A method according to claim 1, characterized in that the mask image is generated by means of a fixed threshold.

A method according to claim 1, characterized in that the mask image is generated by means of an adjustable threshold value, wherein the threshold value is calculated from a histogram distribution of a read-out image.

A method according to claim 3, characterized in that the threshold value for the mask image is calculated by the median value of the histogram.

A method according to claim 3, characterized in that the threshold value is determined from a histogram analysis in which a global minimum is sought.

A method according to claim 5, characterized in that a plurality of threshold values are determined if a plurality of local minima are present, and thus more than two classes of pixels within the mask image are distinguished.

Method according to Claim 1, characterized in that the mask image is generated with the aid of a plurality of threshold values, with information from at least two image channels ( 11 . 12 ) be used.

Method according to claim 7, characterized in that from a first image channel ( 11 ) a first mask image ( 31 ) and with information from another image channel ( 12 ) at least one further class of pixels is subdivided, the information from the further image channel ( 12 ) are used to calculate at least one further threshold value.

Method according to claim 8, characterized in that a first two-class mask image ( 31 ) from the image channel in the millimeter wave range ( 11 ) and a second multi-class mask image ( 32 ) from the first mask image ( 31 ) and a picture from a longer wavelength picture channel ( 12 ) is converted.

Method according to claim 9, characterized in that the threshold values for the multi-class mask image ( 32 ) by histogram evaluation in an IR channel ( 12 ) be won.

Method according to claim 1, characterized in that the generated mask image ( 31 . 32 ) for image fusion ( 5 ) is converted into a mask image pyramid such that a stepwise reduction of the resolution of the mask image yields an adequate data structure compared to that from the image transformation (FIG. 4 ) generated Laplace pyramids of the individual image channels ( 11 . 12 . 13 , ... 1n ) arises.

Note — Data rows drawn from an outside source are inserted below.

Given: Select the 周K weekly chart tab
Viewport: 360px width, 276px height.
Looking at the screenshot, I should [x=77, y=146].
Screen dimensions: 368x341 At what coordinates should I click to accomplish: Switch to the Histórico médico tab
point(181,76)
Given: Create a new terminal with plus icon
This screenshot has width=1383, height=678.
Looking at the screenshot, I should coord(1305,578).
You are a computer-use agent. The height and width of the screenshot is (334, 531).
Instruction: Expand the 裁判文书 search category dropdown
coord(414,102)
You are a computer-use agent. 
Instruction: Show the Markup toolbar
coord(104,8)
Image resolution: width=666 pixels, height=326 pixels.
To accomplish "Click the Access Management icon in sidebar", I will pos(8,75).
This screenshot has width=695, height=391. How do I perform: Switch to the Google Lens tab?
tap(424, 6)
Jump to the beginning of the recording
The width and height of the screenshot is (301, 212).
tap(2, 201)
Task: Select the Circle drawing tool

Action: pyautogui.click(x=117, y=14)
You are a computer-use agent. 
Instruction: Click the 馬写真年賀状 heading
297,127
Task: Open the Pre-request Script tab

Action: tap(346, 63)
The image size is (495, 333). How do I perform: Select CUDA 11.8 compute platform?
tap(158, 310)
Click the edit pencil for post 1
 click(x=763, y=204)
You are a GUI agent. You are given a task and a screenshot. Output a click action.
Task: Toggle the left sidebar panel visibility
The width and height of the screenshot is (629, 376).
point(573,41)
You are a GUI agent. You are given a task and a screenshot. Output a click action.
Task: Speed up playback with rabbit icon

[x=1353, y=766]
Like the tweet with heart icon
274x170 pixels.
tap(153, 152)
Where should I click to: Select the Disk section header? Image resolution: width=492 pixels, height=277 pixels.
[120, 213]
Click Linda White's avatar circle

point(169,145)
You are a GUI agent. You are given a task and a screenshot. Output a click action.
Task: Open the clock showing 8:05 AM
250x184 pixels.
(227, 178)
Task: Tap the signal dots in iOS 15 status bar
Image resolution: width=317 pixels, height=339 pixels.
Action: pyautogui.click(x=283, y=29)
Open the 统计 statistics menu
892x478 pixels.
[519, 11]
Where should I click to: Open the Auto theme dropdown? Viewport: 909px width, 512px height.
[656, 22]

Method according to claim 11, characterized in that the image fusion ( 5 ) based on a Merging of the Laplace pyramids of at least two image channels is carried out, wherein from corresponding pixels of the individual with the mask image pyramid weighted Laplace pyramid levels those pixels of the individual Laplace pyramid levels are determined, which have the largest value in terms.

Method according to claim 1, characterized in that the image fusion ( 5 ) is performed on the basis of a fusion of the Laplace pyramids of at least three image channels, the combination with the mask image pyramid is replaced by a combination with the Laplace pyramid of an additional image channel and from corresponding pixels of the individual Laplace pyramid levels those pixels are determined which have the largest amount in value.

A method according to claim 1, characterized in that an image enhancement of the image of a low-resolution image channel ( 11 ) by using data from at least one higher-resolution image channel ( 12 . 13 ) is performed at a higher frame rate by a priori information about movements within the high-resolution image channel ( 12 . 13 ) with higher refresh rate on the image of the low-resolution image channel ( 11 ) be applied.